See Note 1 of Notes to Consolidated Financial Statements for further discussion.
Accounting for Income Taxes
The Company is subject to income taxes in the U.S. and numerous foreign jurisdictions. Significant judgments are required in determining the consolidated provision for income taxes. Income taxes are accounted for under the asset and liability method. Deferred income tax assets and liabilities are calculated based on the future tax consequences attributable to differences between the financial statement carrying amounts of existing assets and liabilities and their respective tax bases using the enacted income tax rates expected to be in effect during the years in which the temporary differences are expected to reverse.
Valuation allowances are recorded to reduce deferred tax assets when it is more likely than not that a tax benefit will not be realized. Significant judgment is required in determining whether a valuation allowance should be recorded against deferred tax assets. In assessing the need for a valuation allowance, we consider all available evidence for each jurisdiction including past operating results, estimates of future taxable income and the feasibility of ongoing tax planning strategies. In the event that we change our determination as to the amount of deferred tax assets that can be realized, we will adjust our valuation allowance with a corresponding impact to income tax expense in the period in which such determination is made.

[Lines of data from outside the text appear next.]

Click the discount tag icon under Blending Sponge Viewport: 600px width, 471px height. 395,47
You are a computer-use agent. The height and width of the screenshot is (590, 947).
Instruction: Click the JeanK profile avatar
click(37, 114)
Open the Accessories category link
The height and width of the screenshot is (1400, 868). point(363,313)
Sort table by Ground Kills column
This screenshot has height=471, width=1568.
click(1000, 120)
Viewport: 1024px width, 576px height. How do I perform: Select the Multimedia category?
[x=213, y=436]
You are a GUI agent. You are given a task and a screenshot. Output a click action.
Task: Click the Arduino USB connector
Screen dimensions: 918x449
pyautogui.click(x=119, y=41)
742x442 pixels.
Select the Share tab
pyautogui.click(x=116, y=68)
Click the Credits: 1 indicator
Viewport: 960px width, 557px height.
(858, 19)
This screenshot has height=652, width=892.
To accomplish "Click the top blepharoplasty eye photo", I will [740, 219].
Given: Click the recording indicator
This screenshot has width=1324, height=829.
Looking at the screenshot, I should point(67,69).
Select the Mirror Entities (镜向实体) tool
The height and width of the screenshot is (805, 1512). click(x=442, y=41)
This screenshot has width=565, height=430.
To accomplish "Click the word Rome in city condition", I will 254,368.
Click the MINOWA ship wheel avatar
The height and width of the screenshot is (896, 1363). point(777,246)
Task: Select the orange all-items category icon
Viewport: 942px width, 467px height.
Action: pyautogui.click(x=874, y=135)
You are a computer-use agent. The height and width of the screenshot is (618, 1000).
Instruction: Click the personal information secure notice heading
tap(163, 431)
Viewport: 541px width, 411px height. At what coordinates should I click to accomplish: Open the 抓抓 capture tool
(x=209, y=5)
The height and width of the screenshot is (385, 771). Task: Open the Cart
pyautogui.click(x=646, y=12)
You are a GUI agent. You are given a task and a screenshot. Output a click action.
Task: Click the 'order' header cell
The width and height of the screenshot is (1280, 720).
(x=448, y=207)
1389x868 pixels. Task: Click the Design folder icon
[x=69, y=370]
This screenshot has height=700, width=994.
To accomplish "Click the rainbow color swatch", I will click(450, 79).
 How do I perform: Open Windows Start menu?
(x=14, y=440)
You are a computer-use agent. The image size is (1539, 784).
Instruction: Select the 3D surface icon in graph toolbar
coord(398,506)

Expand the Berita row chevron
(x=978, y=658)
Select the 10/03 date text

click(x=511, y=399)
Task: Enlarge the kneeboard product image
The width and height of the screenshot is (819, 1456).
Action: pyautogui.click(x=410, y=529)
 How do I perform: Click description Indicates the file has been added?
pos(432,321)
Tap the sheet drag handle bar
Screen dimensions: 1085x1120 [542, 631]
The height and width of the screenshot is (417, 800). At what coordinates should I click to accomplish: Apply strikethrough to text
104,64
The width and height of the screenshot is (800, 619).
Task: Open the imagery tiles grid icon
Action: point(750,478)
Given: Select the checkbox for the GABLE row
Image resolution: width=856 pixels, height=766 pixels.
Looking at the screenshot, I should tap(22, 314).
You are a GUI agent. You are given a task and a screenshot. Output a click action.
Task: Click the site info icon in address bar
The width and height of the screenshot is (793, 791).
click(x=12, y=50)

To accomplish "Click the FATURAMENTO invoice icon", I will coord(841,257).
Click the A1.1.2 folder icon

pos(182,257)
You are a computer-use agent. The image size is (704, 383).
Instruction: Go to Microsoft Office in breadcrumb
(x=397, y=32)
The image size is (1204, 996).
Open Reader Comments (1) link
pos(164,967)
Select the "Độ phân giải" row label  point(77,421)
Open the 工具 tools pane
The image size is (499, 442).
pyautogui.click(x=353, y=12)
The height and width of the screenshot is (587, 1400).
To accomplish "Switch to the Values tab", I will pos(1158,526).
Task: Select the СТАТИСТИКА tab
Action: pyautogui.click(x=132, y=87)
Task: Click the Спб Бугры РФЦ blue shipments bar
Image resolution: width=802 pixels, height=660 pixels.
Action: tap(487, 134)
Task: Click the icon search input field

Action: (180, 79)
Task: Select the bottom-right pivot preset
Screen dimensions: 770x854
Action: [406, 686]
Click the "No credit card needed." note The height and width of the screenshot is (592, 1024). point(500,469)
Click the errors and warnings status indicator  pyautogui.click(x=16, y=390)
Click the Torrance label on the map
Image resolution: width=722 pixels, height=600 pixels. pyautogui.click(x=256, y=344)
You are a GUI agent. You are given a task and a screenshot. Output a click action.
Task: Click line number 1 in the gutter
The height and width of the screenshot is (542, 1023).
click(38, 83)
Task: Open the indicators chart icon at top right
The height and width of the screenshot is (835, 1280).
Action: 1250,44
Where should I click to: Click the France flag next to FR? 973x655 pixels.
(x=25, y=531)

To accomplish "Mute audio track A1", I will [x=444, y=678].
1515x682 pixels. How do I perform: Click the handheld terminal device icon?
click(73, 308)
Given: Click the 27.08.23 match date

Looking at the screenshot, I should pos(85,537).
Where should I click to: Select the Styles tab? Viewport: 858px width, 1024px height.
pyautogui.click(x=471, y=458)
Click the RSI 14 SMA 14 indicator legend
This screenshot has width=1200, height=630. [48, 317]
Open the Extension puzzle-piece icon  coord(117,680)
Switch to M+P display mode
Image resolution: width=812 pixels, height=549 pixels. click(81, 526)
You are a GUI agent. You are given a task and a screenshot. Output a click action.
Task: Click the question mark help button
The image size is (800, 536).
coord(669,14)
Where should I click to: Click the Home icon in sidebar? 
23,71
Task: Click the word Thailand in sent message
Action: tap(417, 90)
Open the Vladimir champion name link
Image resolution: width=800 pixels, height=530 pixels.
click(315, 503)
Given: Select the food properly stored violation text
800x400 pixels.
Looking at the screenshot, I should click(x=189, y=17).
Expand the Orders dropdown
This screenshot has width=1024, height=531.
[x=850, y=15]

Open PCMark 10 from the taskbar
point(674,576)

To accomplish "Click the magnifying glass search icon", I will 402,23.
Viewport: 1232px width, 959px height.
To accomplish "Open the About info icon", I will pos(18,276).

During the ordinary course of business, there are many transactions and calculations for which the ultimate tax determination is uncertain. As a result, we recognize tax liabilities based on estimates of whether additional taxes and interest might be due. These tax liabilities are recognized when, despite our belief that our tax return positions are supportable, we believe that certain positions may not be fully sustained upon review by tax authorities. We believe that our accruals for tax liabilities are adequate for all years open to examination by taxing authorities based on its assessment of many factors, including past experience and interpretations of the tax law. This assessment relies on estimates and assumptions and may involve a series of complex judgments about future events. To the extent that new information becomes available which causes us to change our judgment regarding the adequacy of existing tax liabilities, such changes to tax liabilities will impact income tax expense in the period in which such determination is made. Judgment is required in assessing and estimating these amounts and differences between the actual outcome of these future tax consequences and our estimates could have a material effect on our consolidated financial results.
The consolidated provision for income taxes will change period-to-period based on nonrecurring events, such as impairments of goodwill and certain intangible assets, the settlement of income tax examinations and changes in tax laws, as well as recurring factors including the geographic mix of income before taxes, the repatriation of earnings from foreign subsidiaries, state and local taxes and the effects of tax planning.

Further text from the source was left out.